Appellant was convicted under Oregon Revised Statute section 163.225(1)(a) which provides that:
[a] person commits the crime of kidnapping in the second degree if, with intent to interfere substantially with another's personal liberty, and without consent or legal authority, the person:
(a) Takes the person from one place to another....
Or.Rev.Stat. § 163.225(1)(a). The term "without consent" is defined to mean, "the taking or confinement is accomplished by force, threat or deception." Or.Rev.Stat. § 163.215(1). Because second-degree kidnapping as defined by Oregon Revised Statute section 163.225 may be committed by deception, rather than by force, it does not qualify as a "crime of violence" under U.S.S.G. § 4B1.2(1)(i). We must therefore determine whether second-degree kidnapping is a crime "that presents a serious potential risk of physical injury to another." U.S.S.G. 4B1.2(1)(ii).
In determining whether a prior conviction is a "crime of violence" under U.S.S.G. § 4B1.2(1)(ii), we may examine " 'the elements of the crime charged or whether the actual charged 'conduct' of the defendant presented a serious risk of physical injury to another.' " United States v. Young, 990 F.2d 469, 471 (9th Cir.1993), citing United States v. Sahakian, 965 F.2d 740, 742 (9th Cir.1992). Section 4B1.2(1)(ii) requires only that the conduct involve a "potential risk of physical injury." U.S.S.G. § 4B1.2. The Information charging Appellant with the commission of attempted second-degree kidnapping alleged that he did "unlawfully and knowingly, without consent or legal authority, attempt to take [the victim] from one place to another with intent to interfere substantially with the said [victim's] personal liberty...."

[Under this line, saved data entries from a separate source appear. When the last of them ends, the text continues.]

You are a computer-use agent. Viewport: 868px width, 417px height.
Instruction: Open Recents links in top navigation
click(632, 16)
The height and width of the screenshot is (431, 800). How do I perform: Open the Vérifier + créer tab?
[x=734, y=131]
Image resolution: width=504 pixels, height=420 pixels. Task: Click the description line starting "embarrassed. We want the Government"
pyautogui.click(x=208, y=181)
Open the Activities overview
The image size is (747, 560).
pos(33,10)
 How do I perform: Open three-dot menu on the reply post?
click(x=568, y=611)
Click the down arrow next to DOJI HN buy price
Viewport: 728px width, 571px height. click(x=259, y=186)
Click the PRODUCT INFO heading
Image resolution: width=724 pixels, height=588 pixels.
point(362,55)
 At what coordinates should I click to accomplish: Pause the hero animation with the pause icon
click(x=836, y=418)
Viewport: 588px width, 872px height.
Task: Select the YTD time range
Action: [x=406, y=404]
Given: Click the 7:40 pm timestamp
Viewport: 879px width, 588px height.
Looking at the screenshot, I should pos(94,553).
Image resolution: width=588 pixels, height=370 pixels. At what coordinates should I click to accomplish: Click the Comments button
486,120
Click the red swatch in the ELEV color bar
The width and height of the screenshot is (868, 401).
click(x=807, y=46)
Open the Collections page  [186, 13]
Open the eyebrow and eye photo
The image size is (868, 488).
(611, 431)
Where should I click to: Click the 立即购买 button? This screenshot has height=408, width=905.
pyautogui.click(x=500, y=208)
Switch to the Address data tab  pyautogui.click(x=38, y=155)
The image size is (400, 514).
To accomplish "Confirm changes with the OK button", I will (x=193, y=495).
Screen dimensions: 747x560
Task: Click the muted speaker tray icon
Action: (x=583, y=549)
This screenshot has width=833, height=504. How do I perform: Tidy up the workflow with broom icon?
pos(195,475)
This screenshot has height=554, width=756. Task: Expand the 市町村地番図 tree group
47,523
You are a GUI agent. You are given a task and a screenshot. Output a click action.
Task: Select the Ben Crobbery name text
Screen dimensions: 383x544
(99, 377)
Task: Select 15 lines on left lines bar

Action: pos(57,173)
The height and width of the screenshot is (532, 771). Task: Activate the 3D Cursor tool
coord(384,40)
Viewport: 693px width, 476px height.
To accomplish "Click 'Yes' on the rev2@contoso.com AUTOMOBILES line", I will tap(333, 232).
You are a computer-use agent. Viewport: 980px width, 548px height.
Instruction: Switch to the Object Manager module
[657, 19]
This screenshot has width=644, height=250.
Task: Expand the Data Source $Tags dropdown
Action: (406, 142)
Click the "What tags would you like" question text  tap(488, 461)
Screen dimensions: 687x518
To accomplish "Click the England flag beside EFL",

We have implied that kidnapping is a crime of violence under U.S.S.G. § 4B1.2(1)(ii) because it involves a "serious potential risk of physical injury to the ... kidnapped person." United States v. Lonczak, 993 F.2d 180, 182-83 (9th Cir.1993). In an analogous context, we explicitly held that "kidnapping entails a 'serious potential risk of physical injury' to the victim, making the offense a 'violent felony'...." United States v. Sherbondy, 865 F.2d 996, 1009 (9th Cir.1988). That holding has been followed by other circuits which have determined that kidnapping is a "crime of violence" because it, by its very nature, involves a substantial risk of physical violence. See United States v. Kaplansky, 42 F.3d 320, 324-25 (6th Cir.1994) ( ); United States v. Salemi, 26 F.3d 1084, 1086 (11th Cir.1994) ( ); United States v. Phelps, 17 F.3d 1334, 1342 (10th Cir.1994) ( ); United States v. Patino, 962 F.2d 263, 267 (2nd Cir.1992) ( ). Indeed, Application Note 2 to section 4B1.2 specifically provides that kidnapping is a crime of violence. U.S.S.G. § 4B1.2, cmt. 2. We agree, kidnapping which occurs "without consent" of the victim, as Appellant's Information...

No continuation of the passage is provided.